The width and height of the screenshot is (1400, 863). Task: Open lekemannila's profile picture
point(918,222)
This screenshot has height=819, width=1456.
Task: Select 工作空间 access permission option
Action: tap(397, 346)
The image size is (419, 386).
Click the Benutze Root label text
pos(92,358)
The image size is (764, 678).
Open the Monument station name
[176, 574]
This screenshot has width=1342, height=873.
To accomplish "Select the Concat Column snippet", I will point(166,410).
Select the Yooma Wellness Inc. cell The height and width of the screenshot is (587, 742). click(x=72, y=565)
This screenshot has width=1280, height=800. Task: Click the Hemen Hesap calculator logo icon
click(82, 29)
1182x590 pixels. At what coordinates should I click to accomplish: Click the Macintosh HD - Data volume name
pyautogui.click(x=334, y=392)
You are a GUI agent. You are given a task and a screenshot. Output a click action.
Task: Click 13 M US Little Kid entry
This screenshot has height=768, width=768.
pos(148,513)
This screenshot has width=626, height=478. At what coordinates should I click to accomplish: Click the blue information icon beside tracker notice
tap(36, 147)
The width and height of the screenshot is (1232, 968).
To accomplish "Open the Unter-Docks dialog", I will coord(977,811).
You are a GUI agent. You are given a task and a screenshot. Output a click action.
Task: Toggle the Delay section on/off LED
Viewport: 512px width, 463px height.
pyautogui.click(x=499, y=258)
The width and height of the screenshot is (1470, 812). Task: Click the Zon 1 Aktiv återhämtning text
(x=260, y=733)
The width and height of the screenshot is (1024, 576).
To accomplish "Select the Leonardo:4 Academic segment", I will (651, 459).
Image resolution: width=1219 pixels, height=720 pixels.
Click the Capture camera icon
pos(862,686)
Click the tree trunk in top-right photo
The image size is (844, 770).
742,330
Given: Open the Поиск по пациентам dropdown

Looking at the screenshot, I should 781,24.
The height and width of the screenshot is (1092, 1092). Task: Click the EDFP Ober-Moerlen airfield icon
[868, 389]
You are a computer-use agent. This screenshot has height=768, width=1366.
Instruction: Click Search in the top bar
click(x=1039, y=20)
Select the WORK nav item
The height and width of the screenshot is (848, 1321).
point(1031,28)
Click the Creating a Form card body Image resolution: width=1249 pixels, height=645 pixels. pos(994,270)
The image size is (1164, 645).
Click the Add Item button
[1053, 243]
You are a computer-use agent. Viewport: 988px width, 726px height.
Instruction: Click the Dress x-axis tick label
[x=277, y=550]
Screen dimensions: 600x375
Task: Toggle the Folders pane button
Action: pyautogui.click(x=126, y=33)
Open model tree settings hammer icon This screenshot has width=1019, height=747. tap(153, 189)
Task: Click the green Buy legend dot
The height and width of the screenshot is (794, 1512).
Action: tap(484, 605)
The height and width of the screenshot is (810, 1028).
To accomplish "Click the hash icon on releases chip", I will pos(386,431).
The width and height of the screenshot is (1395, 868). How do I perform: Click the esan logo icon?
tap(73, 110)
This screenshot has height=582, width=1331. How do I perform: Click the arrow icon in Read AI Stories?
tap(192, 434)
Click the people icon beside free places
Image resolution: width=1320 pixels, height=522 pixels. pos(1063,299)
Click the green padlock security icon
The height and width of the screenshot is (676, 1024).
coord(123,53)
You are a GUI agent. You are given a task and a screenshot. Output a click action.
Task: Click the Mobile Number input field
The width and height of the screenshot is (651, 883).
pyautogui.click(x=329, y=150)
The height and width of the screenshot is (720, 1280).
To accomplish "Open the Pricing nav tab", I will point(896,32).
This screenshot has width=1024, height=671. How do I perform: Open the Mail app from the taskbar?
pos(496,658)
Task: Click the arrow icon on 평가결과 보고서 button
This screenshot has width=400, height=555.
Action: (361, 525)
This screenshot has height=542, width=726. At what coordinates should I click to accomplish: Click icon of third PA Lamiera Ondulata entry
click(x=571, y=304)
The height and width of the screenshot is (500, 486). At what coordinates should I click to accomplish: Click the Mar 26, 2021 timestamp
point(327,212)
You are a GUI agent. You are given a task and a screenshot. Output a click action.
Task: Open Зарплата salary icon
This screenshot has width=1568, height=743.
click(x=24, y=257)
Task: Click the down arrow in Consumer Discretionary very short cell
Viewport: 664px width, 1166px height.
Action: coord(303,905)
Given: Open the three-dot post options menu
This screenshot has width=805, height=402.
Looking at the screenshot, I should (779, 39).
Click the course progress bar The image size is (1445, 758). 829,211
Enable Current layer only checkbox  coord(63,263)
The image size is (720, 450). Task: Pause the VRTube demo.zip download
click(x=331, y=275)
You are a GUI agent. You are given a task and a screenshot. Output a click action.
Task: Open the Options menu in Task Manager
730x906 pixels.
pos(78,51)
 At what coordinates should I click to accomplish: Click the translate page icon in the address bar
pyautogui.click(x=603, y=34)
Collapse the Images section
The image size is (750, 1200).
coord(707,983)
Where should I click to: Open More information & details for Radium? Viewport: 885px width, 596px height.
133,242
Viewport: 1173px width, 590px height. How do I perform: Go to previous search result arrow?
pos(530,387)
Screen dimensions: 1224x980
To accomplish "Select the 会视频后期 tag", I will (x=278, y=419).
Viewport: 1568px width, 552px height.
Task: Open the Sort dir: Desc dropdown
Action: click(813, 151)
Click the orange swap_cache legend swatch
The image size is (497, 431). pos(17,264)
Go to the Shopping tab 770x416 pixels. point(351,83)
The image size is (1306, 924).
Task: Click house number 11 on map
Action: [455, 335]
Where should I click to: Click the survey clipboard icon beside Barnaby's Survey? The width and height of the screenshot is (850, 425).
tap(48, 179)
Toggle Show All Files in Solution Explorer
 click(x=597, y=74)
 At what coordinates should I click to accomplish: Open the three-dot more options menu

## Exercise requirements
Your reply should contain every record, unchanged and complete.

## Written answer
The width and height of the screenshot is (1400, 863). Task: Open lekemannila's profile picture
point(918,222)
This screenshot has height=819, width=1456.
Task: Select 工作空间 access permission option
Action: tap(397, 346)
The image size is (419, 386).
Click the Benutze Root label text
pos(92,358)
The image size is (764, 678).
Open the Monument station name
[176, 574]
This screenshot has width=1342, height=873.
To accomplish "Select the Concat Column snippet", I will point(166,410).
Select the Yooma Wellness Inc. cell The height and width of the screenshot is (587, 742). click(x=72, y=565)
This screenshot has width=1280, height=800. Task: Click the Hemen Hesap calculator logo icon
click(82, 29)
1182x590 pixels. At what coordinates should I click to accomplish: Click the Macintosh HD - Data volume name
pyautogui.click(x=334, y=392)
You are a GUI agent. You are given a task and a screenshot. Output a click action.
Task: Click 13 M US Little Kid entry
This screenshot has height=768, width=768.
pos(148,513)
This screenshot has width=626, height=478. At what coordinates should I click to accomplish: Click the blue information icon beside tracker notice
tap(36, 147)
The width and height of the screenshot is (1232, 968).
To accomplish "Open the Unter-Docks dialog", I will coord(977,811).
You are a GUI agent. You are given a task and a screenshot. Output a click action.
Task: Toggle the Delay section on/off LED
Viewport: 512px width, 463px height.
pyautogui.click(x=499, y=258)
The width and height of the screenshot is (1470, 812). Task: Click the Zon 1 Aktiv återhämtning text
(x=260, y=733)
The width and height of the screenshot is (1024, 576).
To accomplish "Select the Leonardo:4 Academic segment", I will (651, 459).
Image resolution: width=1219 pixels, height=720 pixels.
Click the Capture camera icon
pos(862,686)
Click the tree trunk in top-right photo
The image size is (844, 770).
742,330
Given: Open the Поиск по пациентам dropdown

Looking at the screenshot, I should 781,24.
The height and width of the screenshot is (1092, 1092). Task: Click the EDFP Ober-Moerlen airfield icon
[868, 389]
You are a computer-use agent. This screenshot has height=768, width=1366.
Instruction: Click Search in the top bar
click(x=1039, y=20)
Select the WORK nav item
The height and width of the screenshot is (848, 1321).
point(1031,28)
Click the Creating a Form card body Image resolution: width=1249 pixels, height=645 pixels. pos(994,270)
The image size is (1164, 645).
Click the Add Item button
[1053, 243]
You are a computer-use agent. Viewport: 988px width, 726px height.
Instruction: Click the Dress x-axis tick label
[x=277, y=550]
Screen dimensions: 600x375
Task: Toggle the Folders pane button
Action: pyautogui.click(x=126, y=33)
Open model tree settings hammer icon This screenshot has width=1019, height=747. tap(153, 189)
Task: Click the green Buy legend dot
The height and width of the screenshot is (794, 1512).
Action: tap(484, 605)
The height and width of the screenshot is (810, 1028).
To accomplish "Click the hash icon on releases chip", I will pos(386,431).
The width and height of the screenshot is (1395, 868). How do I perform: Click the esan logo icon?
tap(73, 110)
This screenshot has height=582, width=1331. How do I perform: Click the arrow icon in Read AI Stories?
tap(192, 434)
Click the people icon beside free places
Image resolution: width=1320 pixels, height=522 pixels. pos(1063,299)
Click the green padlock security icon
The height and width of the screenshot is (676, 1024).
coord(123,53)
You are a GUI agent. You are given a task and a screenshot. Output a click action.
Task: Click the Mobile Number input field
The width and height of the screenshot is (651, 883).
pyautogui.click(x=329, y=150)
The height and width of the screenshot is (720, 1280).
To accomplish "Open the Pricing nav tab", I will point(896,32).
This screenshot has width=1024, height=671. How do I perform: Open the Mail app from the taskbar?
pos(496,658)
Task: Click the arrow icon on 평가결과 보고서 button
This screenshot has width=400, height=555.
Action: (361, 525)
This screenshot has height=542, width=726. At what coordinates should I click to accomplish: Click icon of third PA Lamiera Ondulata entry
click(x=571, y=304)
The height and width of the screenshot is (500, 486). At what coordinates should I click to accomplish: Click the Mar 26, 2021 timestamp
point(327,212)
You are a GUI agent. You are given a task and a screenshot. Output a click action.
Task: Open Зарплата salary icon
This screenshot has width=1568, height=743.
click(x=24, y=257)
Task: Click the down arrow in Consumer Discretionary very short cell
Viewport: 664px width, 1166px height.
Action: coord(303,905)
Given: Open the three-dot post options menu
This screenshot has width=805, height=402.
Looking at the screenshot, I should (779, 39).
Click the course progress bar The image size is (1445, 758). 829,211
Enable Current layer only checkbox  coord(63,263)
The image size is (720, 450). Task: Pause the VRTube demo.zip download
click(x=331, y=275)
You are a GUI agent. You are given a task and a screenshot. Output a click action.
Task: Open the Options menu in Task Manager
730x906 pixels.
pos(78,51)
 At what coordinates should I click to accomplish: Click the translate page icon in the address bar
pyautogui.click(x=603, y=34)
Collapse the Images section
The image size is (750, 1200).
coord(707,983)
Where should I click to: Open More information & details for Radium? Viewport: 885px width, 596px height.
133,242
Viewport: 1173px width, 590px height. How do I perform: Go to previous search result arrow?
pos(530,387)
Screen dimensions: 1224x980
To accomplish "Select the 会视频后期 tag", I will (x=278, y=419).
Viewport: 1568px width, 552px height.
Task: Open the Sort dir: Desc dropdown
Action: click(813, 151)
Click the orange swap_cache legend swatch
The image size is (497, 431). pos(17,264)
Go to the Shopping tab 770x416 pixels. point(351,83)
The image size is (1306, 924).
Task: Click house number 11 on map
Action: [455, 335]
Where should I click to: Click the survey clipboard icon beside Barnaby's Survey? The width and height of the screenshot is (850, 425).
tap(48, 179)
Toggle Show All Files in Solution Explorer
 click(x=597, y=74)
 At what coordinates should I click to accomplish: Open the three-dot more options menu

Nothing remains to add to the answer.